What is required: Rewrite the records below, changing "header" to "toolbar" and keeping everything else the same. Leave the pictures out of your answer.

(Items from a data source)
>>>
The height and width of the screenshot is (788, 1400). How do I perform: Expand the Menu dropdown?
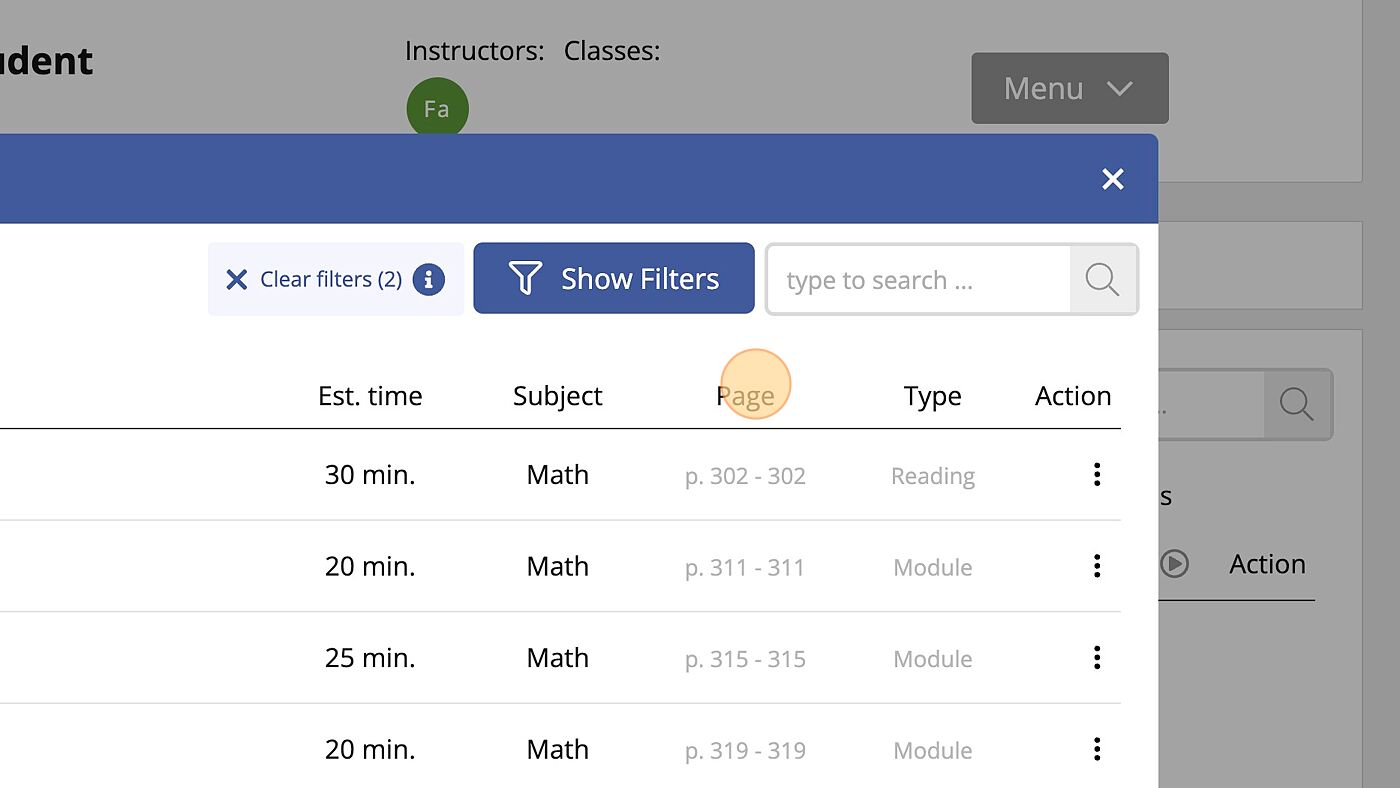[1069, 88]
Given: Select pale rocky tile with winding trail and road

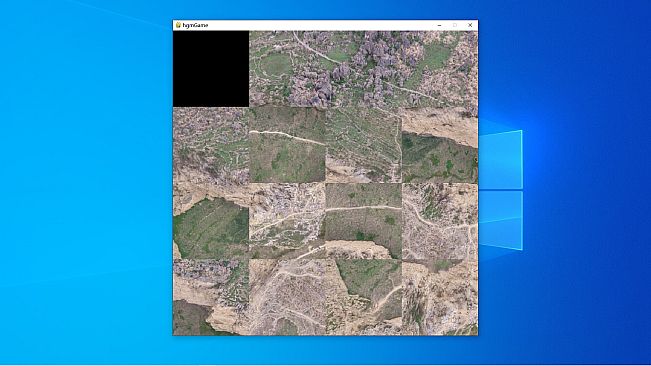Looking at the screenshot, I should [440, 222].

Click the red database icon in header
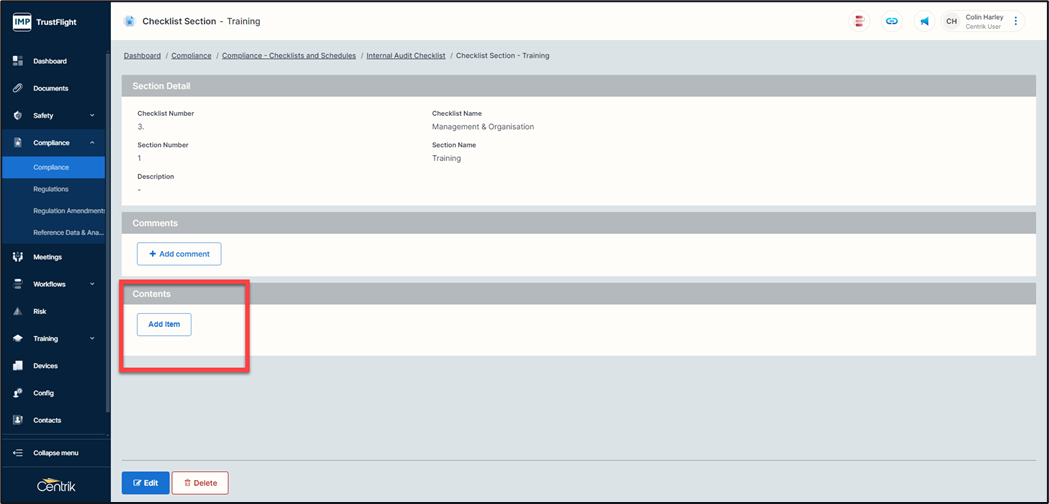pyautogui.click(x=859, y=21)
<<<
Exercise output:
The height and width of the screenshot is (788, 1400). How do I perform: Expand the Menu dropdown?
[1069, 88]
Given: Select pale rocky tile with winding trail and road

Looking at the screenshot, I should [440, 222].

Click the red database icon in toolbar
pyautogui.click(x=859, y=21)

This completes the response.